PAE is the phenomenon of suppression of bacterial growth after a short exposure to antimicrobial agents [26, 34]. It is an important parameter of antibiotic action, and provides reference data for designing antibiotic dosage regimens. Previous studies indicated that many test antibiotics had a persistent inhibition of bacterial growth after a brief antimicrobial exposure to microorganisms [35-37], while some drugs had insignificant PAE [34]. Our study showed that the PAE was related with both the concentration of EF60 and test strains: for example, the PAEs for Strain ATCC 29213 were 1.53 h after exposure to 16 μg/mL and 2.0 h after exposure to 64 μg/mL, but the PAE for Strain ATCC 43300 was 0.38 h after exposure to 64 μg/mL (Table 5).
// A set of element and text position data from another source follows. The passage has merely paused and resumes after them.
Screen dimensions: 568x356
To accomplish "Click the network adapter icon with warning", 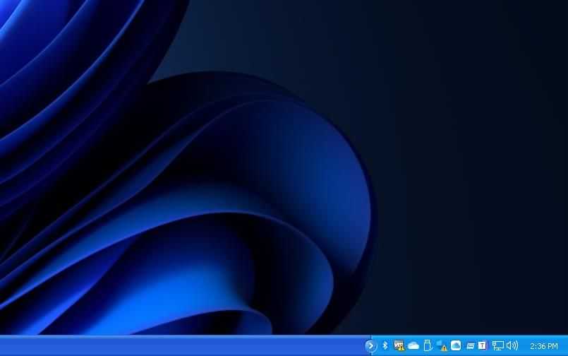I will pos(399,345).
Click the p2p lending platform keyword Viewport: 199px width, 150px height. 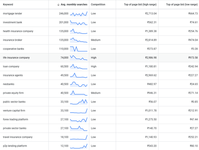(15, 146)
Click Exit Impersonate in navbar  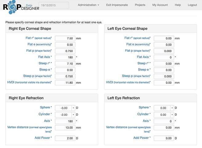[x=117, y=5]
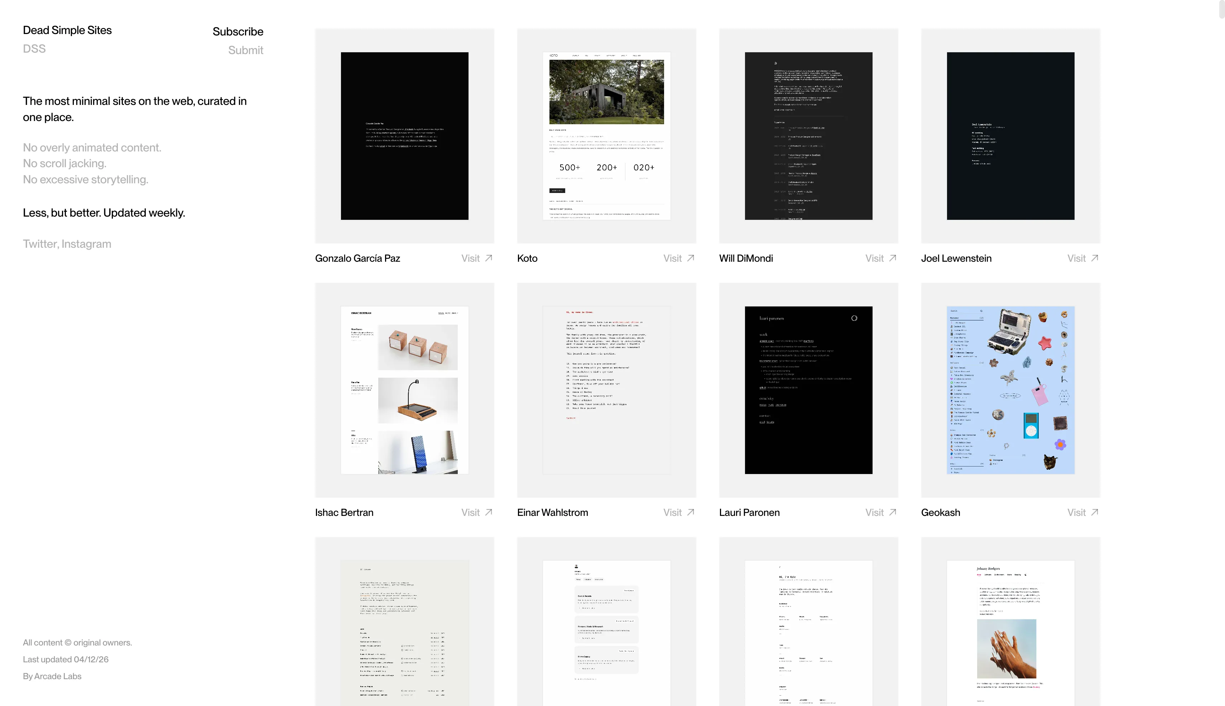Click the Visit arrow icon for Koto

coord(690,258)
Herbal drugs are often claimed to be nontoxic or low toxic, but this is not always the case, especially for certain plant extracts and phytochemicals [32]. It is important to measure the toxicity of new antimicrobial agents to cell lines and animals. The in vitro cytotoxicity assay indicated that EF60 was minimally toxic to HUVEC with an IC50 of 75 μg/mL. More studies with additional human cell lines and animals should be done to evaluate the toxicity of EF60.

Conclusion

In conclusion, EF60, a plant fraction rich in phenanthrenes, has a potent activity against Gram-positive bacteria, including MRSA and S. aureus clinical isolates, which represents the most frequent cause of complicated skin and soft tissue infections worldwide [38]. This antimicrobial activity of EF60 seems to have a direct correlation to the traditional use of the herb for curing skin cracks and abscesses. Our study revealed that EF60 may be applied to the development of natural antibacterial products. However, more studies on the in vivo antimicrobial activity, bioavailability, and mechanism of action of EF60 are needed to be conducted.